→ Set exercise: Write out all of the following material line for line, with no changes.

→ Task material:
(begin)
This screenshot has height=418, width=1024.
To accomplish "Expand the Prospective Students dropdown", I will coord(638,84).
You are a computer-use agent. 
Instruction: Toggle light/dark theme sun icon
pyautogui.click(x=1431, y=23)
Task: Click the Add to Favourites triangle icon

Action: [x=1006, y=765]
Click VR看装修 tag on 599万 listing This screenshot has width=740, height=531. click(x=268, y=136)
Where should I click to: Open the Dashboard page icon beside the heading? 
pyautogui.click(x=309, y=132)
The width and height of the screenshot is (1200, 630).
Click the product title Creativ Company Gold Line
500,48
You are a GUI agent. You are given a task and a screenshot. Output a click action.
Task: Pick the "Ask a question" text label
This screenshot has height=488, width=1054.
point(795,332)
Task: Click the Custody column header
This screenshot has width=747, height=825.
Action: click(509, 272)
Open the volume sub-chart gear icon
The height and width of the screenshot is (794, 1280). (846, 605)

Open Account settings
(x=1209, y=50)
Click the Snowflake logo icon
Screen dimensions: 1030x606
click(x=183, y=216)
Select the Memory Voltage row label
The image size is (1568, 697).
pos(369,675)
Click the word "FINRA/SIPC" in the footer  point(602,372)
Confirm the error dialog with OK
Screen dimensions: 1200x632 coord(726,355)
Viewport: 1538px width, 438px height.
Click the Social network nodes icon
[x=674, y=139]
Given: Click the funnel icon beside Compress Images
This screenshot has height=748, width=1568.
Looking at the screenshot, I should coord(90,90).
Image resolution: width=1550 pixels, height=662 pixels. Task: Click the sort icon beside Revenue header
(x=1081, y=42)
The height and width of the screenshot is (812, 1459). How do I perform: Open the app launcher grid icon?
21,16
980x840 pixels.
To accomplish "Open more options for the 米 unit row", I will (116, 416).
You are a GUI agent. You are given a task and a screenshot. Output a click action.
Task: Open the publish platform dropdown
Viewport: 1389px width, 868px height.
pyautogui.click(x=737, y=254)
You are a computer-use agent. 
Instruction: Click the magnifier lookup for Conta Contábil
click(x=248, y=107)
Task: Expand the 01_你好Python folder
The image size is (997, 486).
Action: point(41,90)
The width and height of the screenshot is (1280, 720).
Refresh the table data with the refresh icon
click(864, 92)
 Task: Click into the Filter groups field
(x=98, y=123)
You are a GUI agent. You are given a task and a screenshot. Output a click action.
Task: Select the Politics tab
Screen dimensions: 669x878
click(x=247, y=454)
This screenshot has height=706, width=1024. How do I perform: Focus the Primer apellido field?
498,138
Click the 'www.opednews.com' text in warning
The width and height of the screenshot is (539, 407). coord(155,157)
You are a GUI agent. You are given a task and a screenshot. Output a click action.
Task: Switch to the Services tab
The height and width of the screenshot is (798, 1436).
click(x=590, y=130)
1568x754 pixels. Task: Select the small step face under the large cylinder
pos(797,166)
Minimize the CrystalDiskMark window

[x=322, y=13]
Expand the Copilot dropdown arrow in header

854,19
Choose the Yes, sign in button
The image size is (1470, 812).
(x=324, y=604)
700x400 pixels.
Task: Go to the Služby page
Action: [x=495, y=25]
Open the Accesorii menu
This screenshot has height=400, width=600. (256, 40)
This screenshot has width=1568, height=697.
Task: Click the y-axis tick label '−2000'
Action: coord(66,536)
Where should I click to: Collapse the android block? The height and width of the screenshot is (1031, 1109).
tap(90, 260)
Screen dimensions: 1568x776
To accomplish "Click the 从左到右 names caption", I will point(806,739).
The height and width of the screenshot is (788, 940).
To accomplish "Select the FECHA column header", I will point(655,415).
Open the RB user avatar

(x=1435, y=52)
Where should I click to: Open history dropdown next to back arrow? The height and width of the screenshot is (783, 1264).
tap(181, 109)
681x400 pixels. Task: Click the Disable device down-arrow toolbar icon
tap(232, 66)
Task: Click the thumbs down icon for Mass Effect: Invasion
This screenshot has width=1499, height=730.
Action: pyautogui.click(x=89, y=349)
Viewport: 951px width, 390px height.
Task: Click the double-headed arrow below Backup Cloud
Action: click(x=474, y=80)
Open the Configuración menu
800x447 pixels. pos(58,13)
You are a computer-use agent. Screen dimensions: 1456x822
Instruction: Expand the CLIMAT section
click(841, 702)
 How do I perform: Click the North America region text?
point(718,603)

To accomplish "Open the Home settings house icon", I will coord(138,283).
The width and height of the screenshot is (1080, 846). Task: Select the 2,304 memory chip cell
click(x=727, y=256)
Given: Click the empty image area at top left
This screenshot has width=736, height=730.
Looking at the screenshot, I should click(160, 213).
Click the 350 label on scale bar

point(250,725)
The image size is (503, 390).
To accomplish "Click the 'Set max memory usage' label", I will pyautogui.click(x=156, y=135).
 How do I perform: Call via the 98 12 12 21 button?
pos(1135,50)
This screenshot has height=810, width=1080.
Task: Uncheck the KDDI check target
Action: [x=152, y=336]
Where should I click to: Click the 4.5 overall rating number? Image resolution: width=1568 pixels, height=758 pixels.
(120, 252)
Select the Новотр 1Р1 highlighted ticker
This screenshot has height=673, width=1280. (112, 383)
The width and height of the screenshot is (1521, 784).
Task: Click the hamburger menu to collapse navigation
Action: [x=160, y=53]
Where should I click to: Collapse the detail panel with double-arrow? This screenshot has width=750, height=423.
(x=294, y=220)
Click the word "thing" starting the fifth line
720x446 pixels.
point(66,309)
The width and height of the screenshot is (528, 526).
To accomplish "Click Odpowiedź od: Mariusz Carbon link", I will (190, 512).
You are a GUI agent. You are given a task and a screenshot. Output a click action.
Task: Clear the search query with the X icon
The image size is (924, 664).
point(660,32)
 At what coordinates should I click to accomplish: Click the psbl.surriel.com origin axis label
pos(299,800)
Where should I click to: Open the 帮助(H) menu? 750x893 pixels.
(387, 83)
(end)
→ Written answer:
This screenshot has height=418, width=1024.
To accomplish "Expand the Prospective Students dropdown", I will coord(638,84).
You are a computer-use agent. 
Instruction: Toggle light/dark theme sun icon
pyautogui.click(x=1431, y=23)
Task: Click the Add to Favourites triangle icon

Action: [x=1006, y=765]
Click VR看装修 tag on 599万 listing This screenshot has width=740, height=531. click(x=268, y=136)
Where should I click to: Open the Dashboard page icon beside the heading? 
pyautogui.click(x=309, y=132)
The width and height of the screenshot is (1200, 630).
Click the product title Creativ Company Gold Line
500,48
You are a GUI agent. You are given a task and a screenshot. Output a click action.
Task: Pick the "Ask a question" text label
This screenshot has height=488, width=1054.
point(795,332)
Task: Click the Custody column header
This screenshot has width=747, height=825.
Action: click(509, 272)
Open the volume sub-chart gear icon
The height and width of the screenshot is (794, 1280). (846, 605)

Open Account settings
(x=1209, y=50)
Click the Snowflake logo icon
Screen dimensions: 1030x606
click(x=183, y=216)
Select the Memory Voltage row label
The image size is (1568, 697).
pos(369,675)
Click the word "FINRA/SIPC" in the footer  point(602,372)
Confirm the error dialog with OK
Screen dimensions: 1200x632 coord(726,355)
Viewport: 1538px width, 438px height.
Click the Social network nodes icon
[x=674, y=139]
Given: Click the funnel icon beside Compress Images
This screenshot has height=748, width=1568.
Looking at the screenshot, I should coord(90,90).
Image resolution: width=1550 pixels, height=662 pixels. Task: Click the sort icon beside Revenue header
(x=1081, y=42)
The height and width of the screenshot is (812, 1459). How do I perform: Open the app launcher grid icon?
21,16
980x840 pixels.
To accomplish "Open more options for the 米 unit row", I will (116, 416).
You are a GUI agent. You are given a task and a screenshot. Output a click action.
Task: Open the publish platform dropdown
Viewport: 1389px width, 868px height.
pyautogui.click(x=737, y=254)
You are a computer-use agent. 
Instruction: Click the magnifier lookup for Conta Contábil
click(x=248, y=107)
Task: Expand the 01_你好Python folder
The image size is (997, 486).
Action: point(41,90)
The width and height of the screenshot is (1280, 720).
Refresh the table data with the refresh icon
click(864, 92)
 Task: Click into the Filter groups field
(x=98, y=123)
You are a GUI agent. You are given a task and a screenshot. Output a click action.
Task: Select the Politics tab
Screen dimensions: 669x878
click(x=247, y=454)
This screenshot has height=706, width=1024. How do I perform: Focus the Primer apellido field?
498,138
Click the 'www.opednews.com' text in warning
The width and height of the screenshot is (539, 407). coord(155,157)
You are a GUI agent. You are given a task and a screenshot. Output a click action.
Task: Switch to the Services tab
The height and width of the screenshot is (798, 1436).
click(x=590, y=130)
1568x754 pixels. Task: Select the small step face under the large cylinder
pos(797,166)
Minimize the CrystalDiskMark window

[x=322, y=13]
Expand the Copilot dropdown arrow in header

854,19
Choose the Yes, sign in button
The image size is (1470, 812).
(x=324, y=604)
700x400 pixels.
Task: Go to the Služby page
Action: [x=495, y=25]
Open the Accesorii menu
This screenshot has height=400, width=600. (256, 40)
This screenshot has width=1568, height=697.
Task: Click the y-axis tick label '−2000'
Action: coord(66,536)
Where should I click to: Collapse the android block? The height and width of the screenshot is (1031, 1109).
tap(90, 260)
Screen dimensions: 1568x776
To accomplish "Click the 从左到右 names caption", I will point(806,739).
The height and width of the screenshot is (788, 940).
To accomplish "Select the FECHA column header", I will point(655,415).
Open the RB user avatar

(x=1435, y=52)
Where should I click to: Open history dropdown next to back arrow? The height and width of the screenshot is (783, 1264).
tap(181, 109)
681x400 pixels. Task: Click the Disable device down-arrow toolbar icon
tap(232, 66)
Task: Click the thumbs down icon for Mass Effect: Invasion
This screenshot has width=1499, height=730.
Action: pyautogui.click(x=89, y=349)
Viewport: 951px width, 390px height.
Task: Click the double-headed arrow below Backup Cloud
Action: click(x=474, y=80)
Open the Configuración menu
800x447 pixels. pos(58,13)
You are a computer-use agent. Screen dimensions: 1456x822
Instruction: Expand the CLIMAT section
click(841, 702)
 How do I perform: Click the North America region text?
point(718,603)

To accomplish "Open the Home settings house icon", I will coord(138,283).
The width and height of the screenshot is (1080, 846). Task: Select the 2,304 memory chip cell
click(x=727, y=256)
Given: Click the empty image area at top left
This screenshot has width=736, height=730.
Looking at the screenshot, I should click(160, 213).
Click the 350 label on scale bar

point(250,725)
The image size is (503, 390).
To accomplish "Click the 'Set max memory usage' label", I will pyautogui.click(x=156, y=135).
 How do I perform: Call via the 98 12 12 21 button?
pos(1135,50)
This screenshot has height=810, width=1080.
Task: Uncheck the KDDI check target
Action: [x=152, y=336]
Where should I click to: Click the 4.5 overall rating number? Image resolution: width=1568 pixels, height=758 pixels.
(120, 252)
Select the Новотр 1Р1 highlighted ticker
This screenshot has height=673, width=1280. (112, 383)
The width and height of the screenshot is (1521, 784).
Task: Click the hamburger menu to collapse navigation
Action: [x=160, y=53]
Where should I click to: Collapse the detail panel with double-arrow? This screenshot has width=750, height=423.
(x=294, y=220)
Click the word "thing" starting the fifth line
720x446 pixels.
point(66,309)
The width and height of the screenshot is (528, 526).
To accomplish "Click Odpowiedź od: Mariusz Carbon link", I will (190, 512).
You are a GUI agent. You are given a task and a screenshot. Output a click action.
Task: Clear the search query with the X icon
The image size is (924, 664).
point(660,32)
 At what coordinates should I click to accomplish: Click the psbl.surriel.com origin axis label
pos(299,800)
Where should I click to: Open the 帮助(H) menu? 750x893 pixels.
(387, 83)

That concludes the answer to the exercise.